Unable to think of a good reply to such a difficult conundrum, I blink at her and plummet into sleep as soon as my head touches the bliss of my memory foam pillow.
Chapter Five
I’m disembodied. This reminds me of playing a virtual reality game, one where I look down and, instead of my breasts, see a fu
turistic gun, or whatever else the game designers decided. In this case, I see a wall with a large clock above rows upon rows of gray metal squares. It’s a sight CSI shows regularly feature—the inside of a morgue.
Unlike the disembodiment of VR, though, I can smell my surroundings, though I wish I couldn’t. The chlorine and faint perfume scents aren’t masking the stench of death, and the worst part is that I recognize the putrid fumes from somewhere.

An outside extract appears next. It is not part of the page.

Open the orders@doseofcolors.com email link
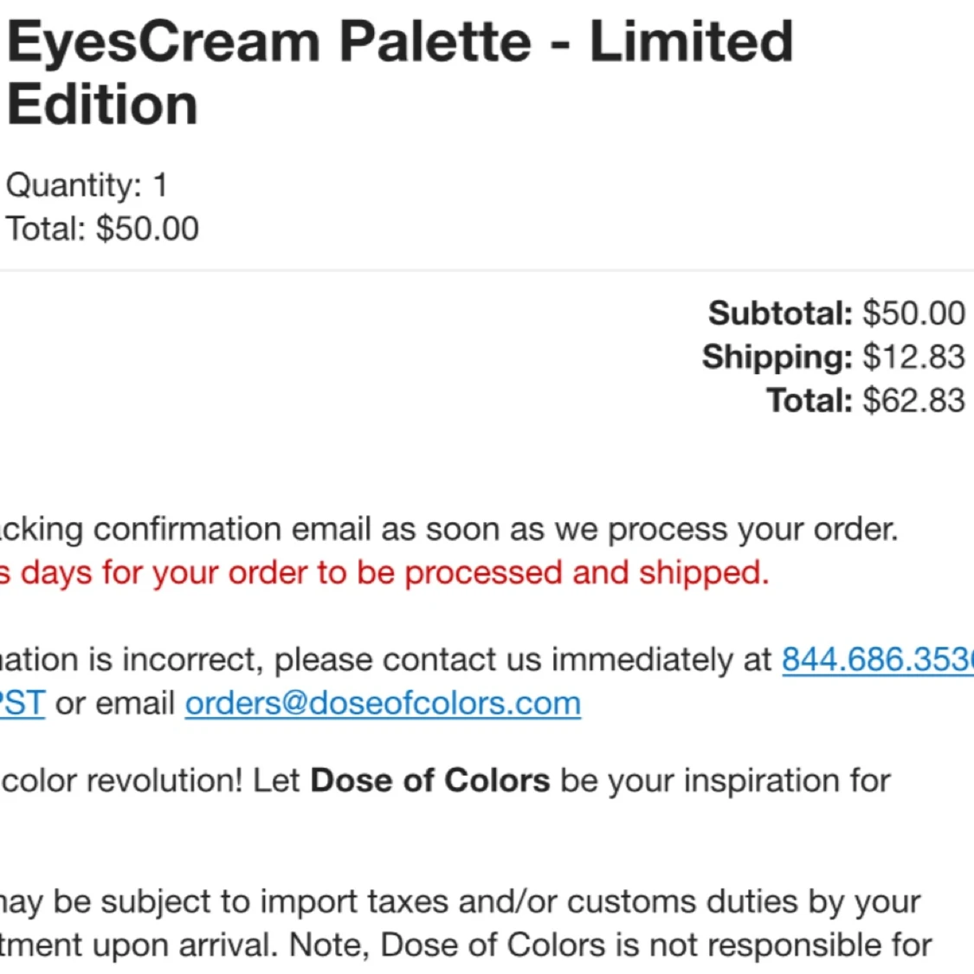This screenshot has height=974, width=974. [383, 704]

According to the digital clock on the wall, it’s 5:29 a.m. on Monday morning. Does this mean I have to get up for work soon? And if so, wouldn’t I need to locate my body first?
A woman enters the room. She has a heart-shaped face, and the outline of her lips mirrors it, though her mouth reminds me more of a spade (as in, playing cards)—in part thanks to the blackness of the lipstick. Her eyes and hair are also black, with metallic undertones in the fluorescent lights. With her black skirt and white lacy top, her outfit is more fitting for a cocktail party than the morgue, but her earlobes are adorned with dangling earrings that end in little skulls.
Reaching into her tiny black purse, she takes out a smartphone and begins to look around.
I guess she doesn’t find whatever she’s looking for, because she grunts disapprovingly and reaches for the nearest metal square, pulling it out with a screech.
Unsurprisingly, there’s a dead body inside.
It’s a man in his forties. His gray skin hue looks oddly familiar and has something to do with the smell. I can’t recall what, though. My memory must not work as well without my physical brain.
The woman studies the corpse intently. Walking up to his head, she opens his mouth and puts her phone there, as if that were a perfectly reasonable perch for it.
The phone doesn’t stay put in the corpse’s mouth, and the woman’s lips purse in obvious annoyance.
With an angry motion, she reaches into her purse again and takes out a knife. It’s butterfly style, where the blade sits between two handles.
With a whoosh, she stylishly opens the knife with a well-rehearsed flourish that the performer in me can appreciate.